Time passed. He chose his wife. She didn't chose him. So he looked for another. And then he was chosen too. Her name was Lois. She had red plastic shining hair. Her high-pitched laughter broke through windows and glasses, dreams and sleep. She danced around the house, naked and smiling, making dinner with her breasts dripping small imperceptible sweat droplets into the stew. Her sense of humor was bizarre, as she often laughed suddenly without the least provocation, and never would she share her husband's cheer in one of his renowned witty comments. Terrance hated her. But something, he didn't quite know what, had compelled him to marry her, to make her his own.

They had a child. They named him Clay. He was a problem from the start. He would eat earth from the pots in the house or the park. Terrance was at first suspicious of the child, for his skin was a soft tan hue and both his parents' were milk in tone. This led to an immediate DNA test. But Clay was his son all right. Anyway, Terrance didn't really like him. He was a nuisance for his lifestyle and his aspirations in life. He hindered his ascent in his job, as he would suddenly mention embarrassing moments of the family's life during the now uncommon visits of important executives. He would cry abruptly at the touch of a visitor's wife and call her a fat walrus. But somehow, everything made sense. It just had to be that way.

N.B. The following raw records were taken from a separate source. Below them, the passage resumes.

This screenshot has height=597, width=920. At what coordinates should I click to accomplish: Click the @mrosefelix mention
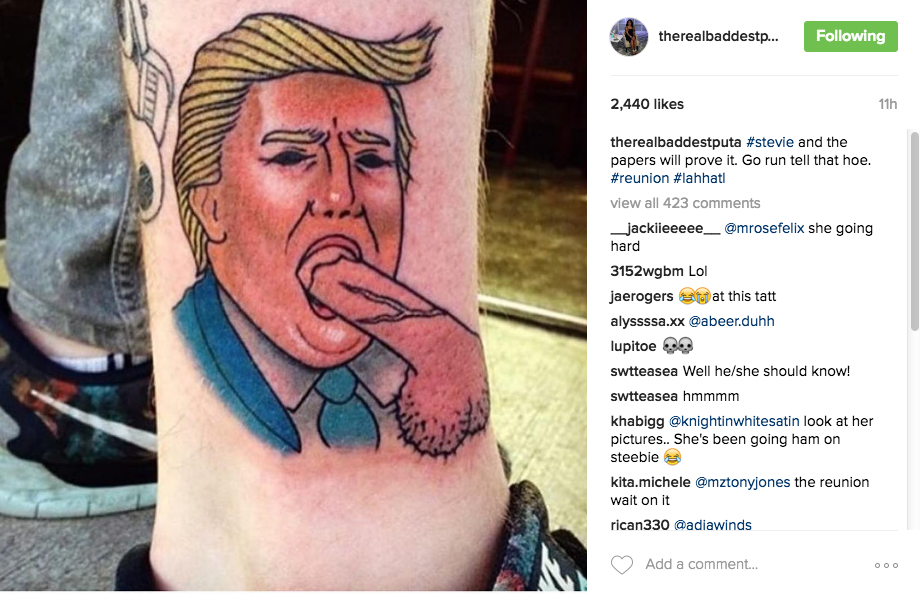pyautogui.click(x=764, y=228)
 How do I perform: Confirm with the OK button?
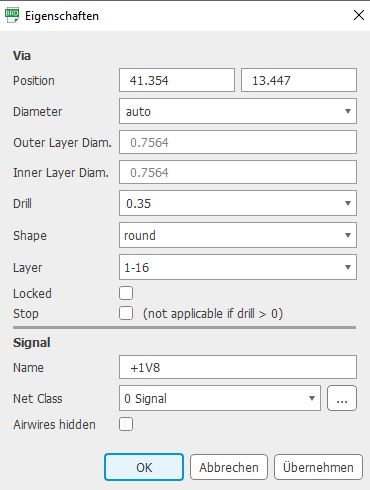144,467
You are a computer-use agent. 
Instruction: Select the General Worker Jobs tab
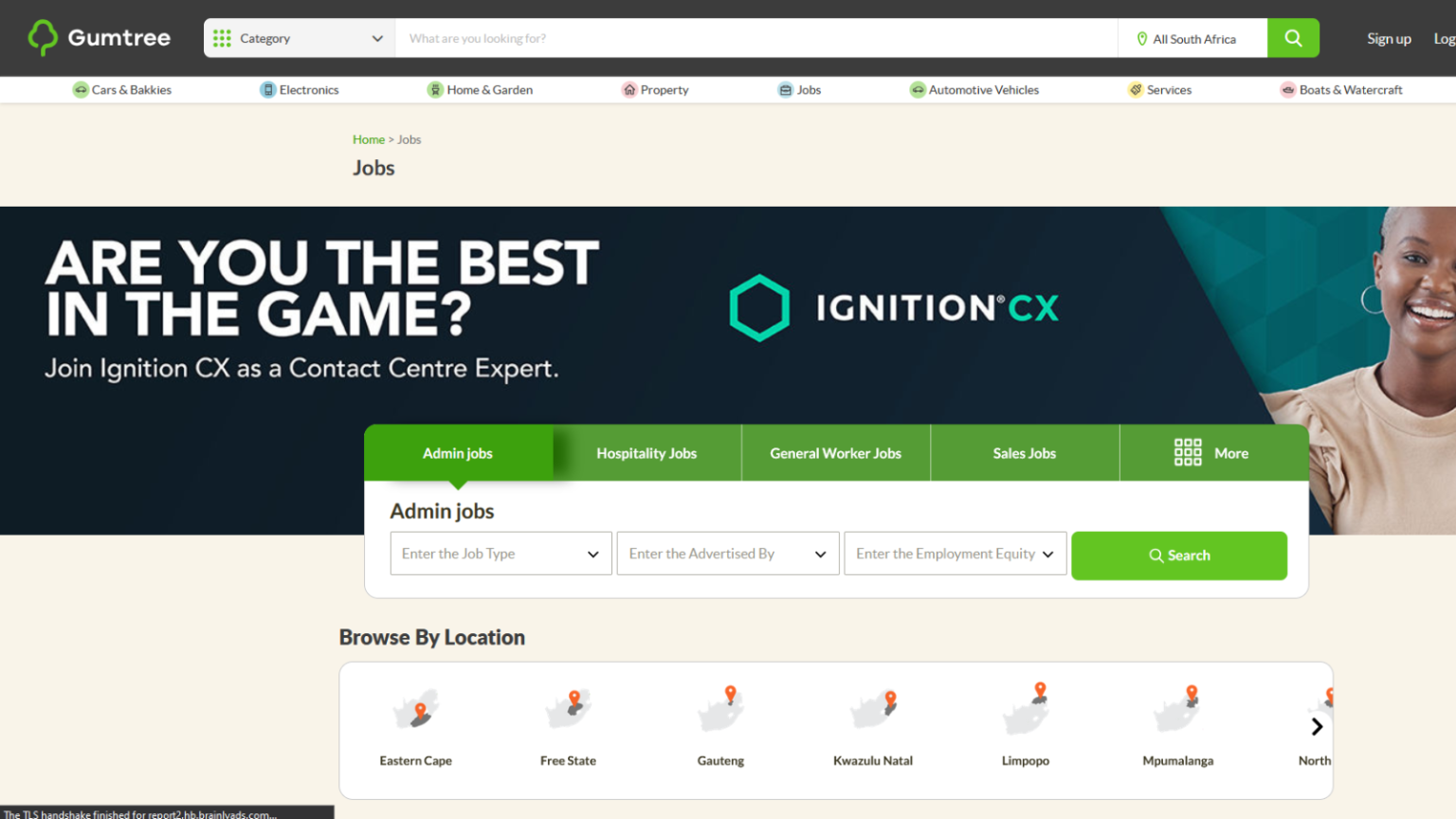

Terrance felt as if he was moved by something else. Whenever he had this feeling, he would try to fight the pushing force, but would always end up looking foolishly concentrated during dinner parties or christenings. He yielded to whatever force, if there really was something of the kind, and kept on going and going. Even though sometimes it seemed he didn't even think about the things that he did and the decisions he would make.

Time had flown by as it always does and Terrance was old now, wasted away, a disappearing shadow of what he once had been. As he lay taking in his last breaths he held the faded-color cardboard box and looked once more into the depths of the stone's crystal wall. It was then, dying in his bed, that he understood and the sudden clout of comprehension rendered him speechless. It had been the stone all along. He now knew it was but the path of the stone that he had followed. Its motives, its goal, escaped him. As he exhaled a final sigh, his eyes were set upon his son's, looking at the cardboard box with coveting regards, and sensed in Clay the same obligation to take the stone, to have it, to make it his, that he as a young boy had once felt.